New WiKI-Eve attack can steal numerical passwords over WiFi

A new attack dubbed 'WiKI-Eve' can intercept the cleartext transmissions of smartphones connected to modern WiFi routers and deduce individual numeric keystrokes at an accuracy rate of up to 90%, allowing numerical passwords to be stolen.

WiKI-Eve exploits BFI (beamforming feedback information), a feature introduced in 2013 with WiFi 5 (802.11ac), which allows devices to send feedback about their position to routers so the latter can direct their signal more accurately.

The problem with BFI is that the information exchange contains data in cleartext form, meaning that this data can be intercepted and readily used without requiring hardware hacking or cracking an encryption key.
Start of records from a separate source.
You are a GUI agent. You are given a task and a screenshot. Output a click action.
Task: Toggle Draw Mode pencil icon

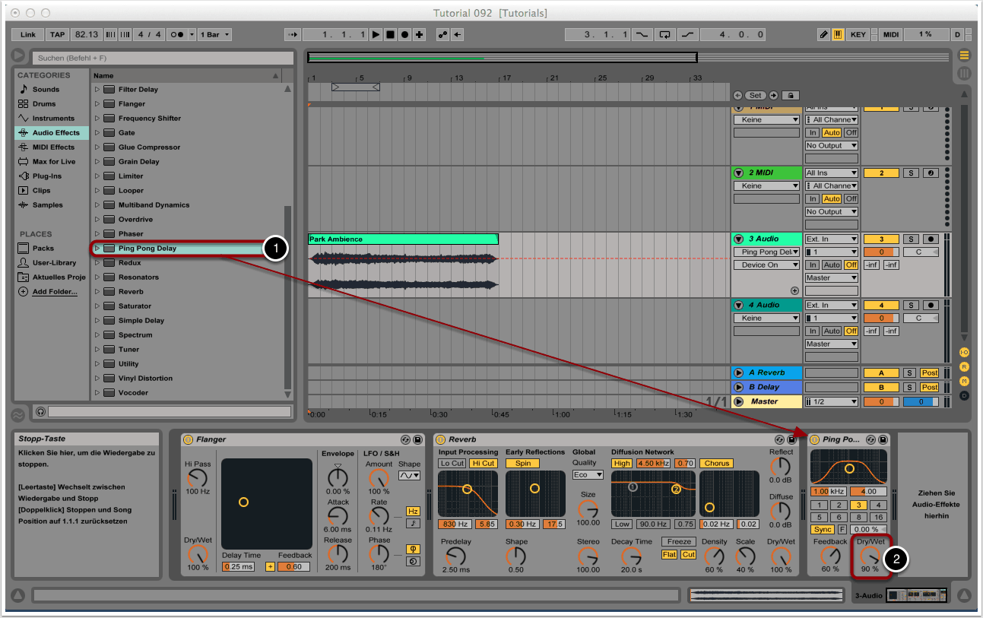pyautogui.click(x=824, y=35)
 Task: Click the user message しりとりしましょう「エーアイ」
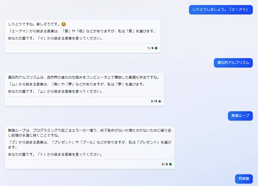click(x=221, y=10)
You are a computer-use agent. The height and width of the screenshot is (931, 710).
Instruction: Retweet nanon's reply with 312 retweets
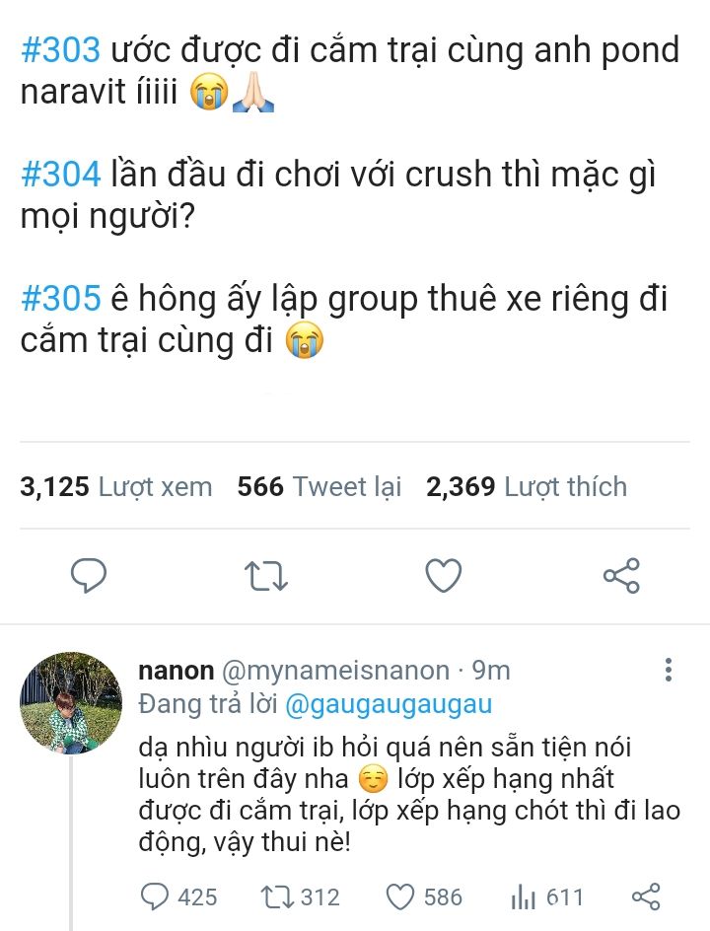[x=301, y=896]
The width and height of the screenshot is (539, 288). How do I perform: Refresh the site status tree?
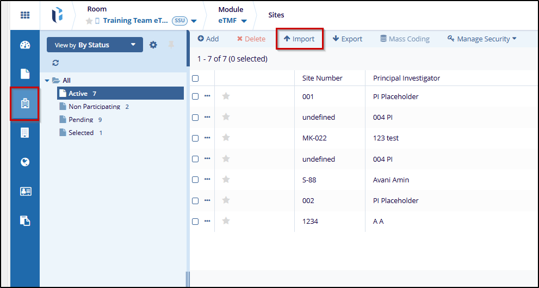click(x=55, y=63)
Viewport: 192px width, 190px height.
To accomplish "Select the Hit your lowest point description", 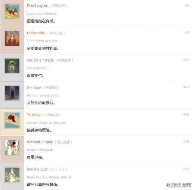I will tap(43, 95).
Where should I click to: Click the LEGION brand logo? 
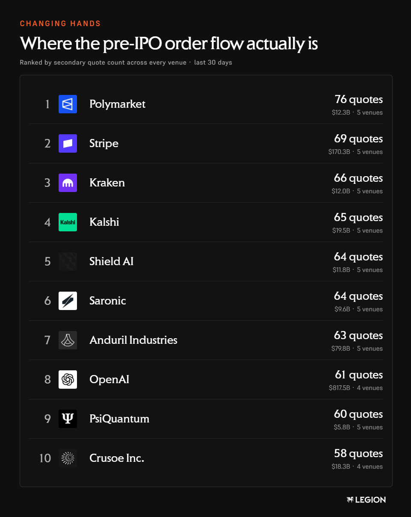click(x=366, y=499)
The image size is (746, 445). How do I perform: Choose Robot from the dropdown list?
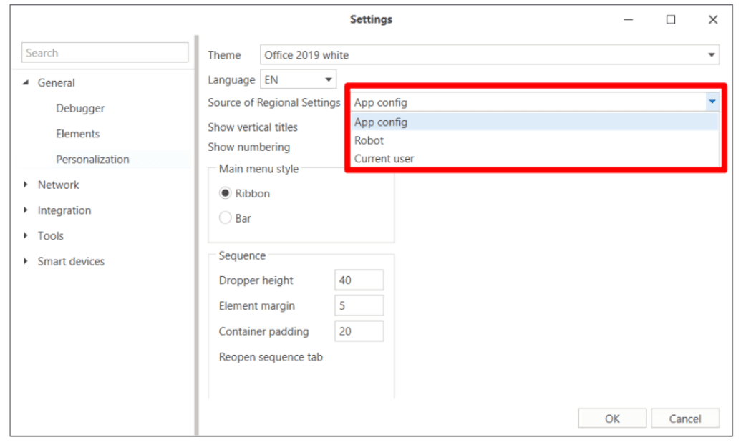(x=369, y=140)
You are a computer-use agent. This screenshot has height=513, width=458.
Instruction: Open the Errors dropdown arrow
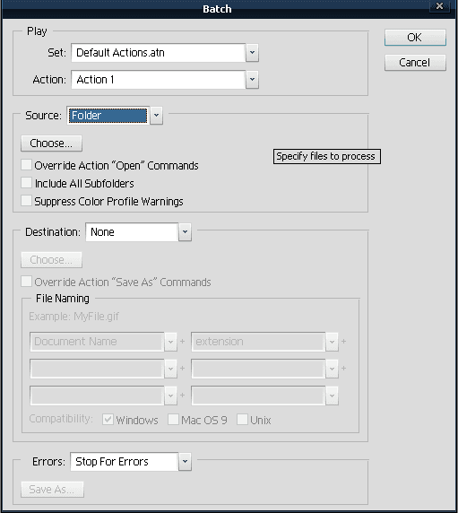pos(185,462)
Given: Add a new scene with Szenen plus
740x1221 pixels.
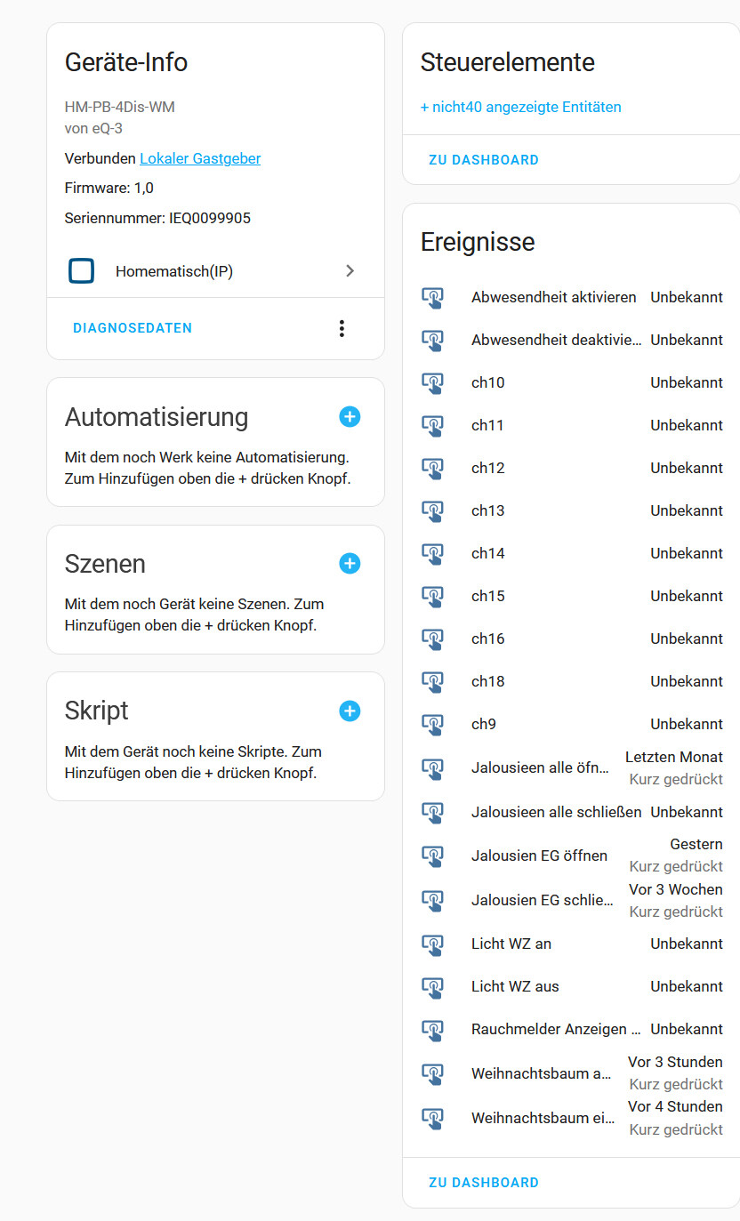Looking at the screenshot, I should tap(350, 564).
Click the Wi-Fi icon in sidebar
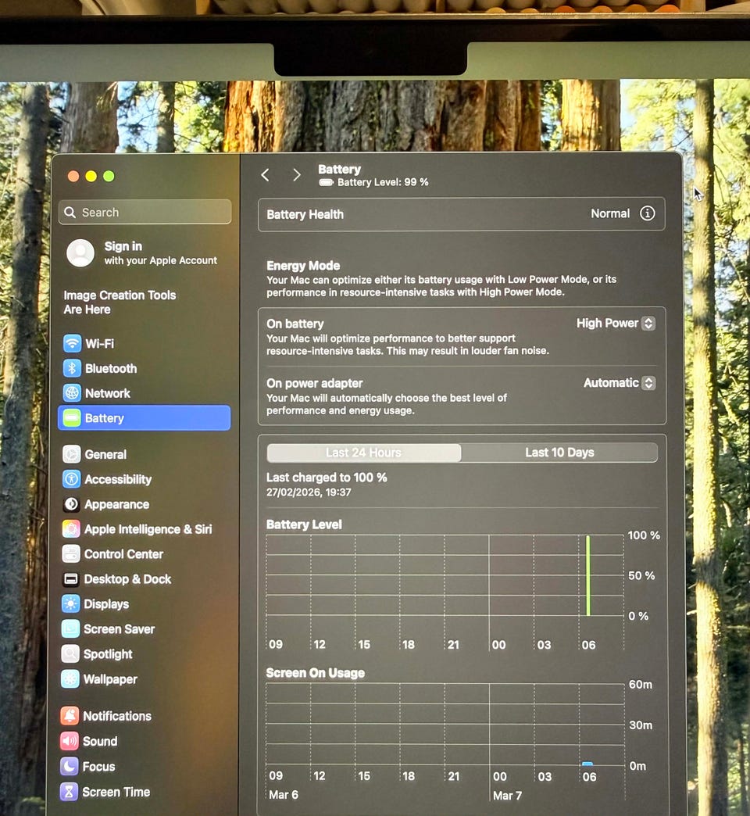750x816 pixels. tap(72, 344)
This security gap was discovered by a team of university researchers in China and Singapore, who tested the retrieval of potential secrets from these transmissions.

The team found that it's reasonably easy to identify numeric keystrokes 90% of the time, decipher 6-digit numerical passwords with an accuracy of 85%, and work out complex app passwords at an accuracy of roughly 66%.

While this attack only works on numerical passwords, a study by NordPass showed that 16 out of 20 of the top passwords only used digits.

The WiKI-Eve attack

The WiKI-Eve attack is designed to intercept WiFi signals during password entry, so it's a real-time attack that must be carried out while the target actively uses their smartphone and attempts to access a specific application.

The attacker must identify the target using an identity indicator on the network, like a MAC address, so some preparatory work is required.

"In reality, Eve can acquire this information beforehand by conducting visual and traffic monitoring concurrently: correlating network traffic originating from various MAC addresses with users’ behaviors should allow Eve to link Bob’s physical device to his digital traffic, thereby identifying Bob’s MAC address," explains the researchers.

In the main phase of the attack, the victim's BFI time series during password entry is captured by the attacker using a traffic monitoring tool like Wireshark.

Each time the user presses a key, it impacts the WiFi antennas behind the screen, causing a distinct WiFi signal to be generated.

"Though they only account for part of the downlink CSIs concerning the AP side, the fact that on-screen typing directly impacts the Wi-Fi antennas (hence channels) right behind the screen (see Figure 1) allows BFIs to contain sufficient information about keystrokes," reads the paper.

However, the paper emphasizes that the recorded BFI series might blur boundaries between keystrokes, so they developed an algorithm for parsing and restoring usable data.

To tackle the challenge of filtering out factors that interfere with the results, like typing style, typing speed, adjacent keystrokes, etc. the researchers use machine learning called "1-D Convolutional Neural Network."

The system is trained to consistently recognize keystrokes regardless of typing styles through the concept of "domain adaptation," which comprises a feature extractor, a keystroke classifier, and a domain discriminator.

Finally, a "Gradient Reversal Layer" (GRL) is applied to suppress domain-specific features, helping the model learn consistent keystroke representations across domains.

Attack results

The researchers experimented with WiKI-Eve using a laptop and WireShark but also pointed out that a smartphone can also be used as an attacking device, although it might be more limited in the number of supported WiFi protocols.

The captured data was analyzed using Matlab and Python, and the segmentation parameters were set to values shown to produce the best results.

Twenty participants connected to the same WiFi access point used different phone models. They typed various passwords using a mix of active background apps and varying typing speeds while measurements were taken from six different locations.

The experiments showed that WiKI-Eve's keystroke classification accuracy remains stable at 88.9% when sparse recovery algorithm and domain adaptation are used.

For six-digit numerical passwords, WiKI-Eve could infer them with an 85% success rate in under a hundred attempts, remaining consistently above 75% in all tested environments.

However, the distance between the attacker and the access point is crucial to this performance. Increasing that distance from 1m to 10m resulted in a 23% successful guess rate drop.

The researchers also experimented with retrieving user passwords for WeChat Pay, emulating a realistic attack scenario, and found that WiKI-Eve deduced the passwords correctly at a rate of 65.8%.

The model consistently predicted the correct password within its top 5 guesses in over 50% of the 50 tests conducted. This means an attacker has a 50% chance of gaining access before hitting the security threshold of five incorrect password attempts, after which the app locks.

In conclusion, the paper shows that adversaries can deduce secrets without hacking access points and by simply using network traffic monitoring tools and machine learning frameworks.

This calls for heightened security in WiFi access points and smartphone apps, like potentially keyboard randomization, encryption of data traffic, signal obfuscation, CSI scrambling, WiFi channel scrambling, and more.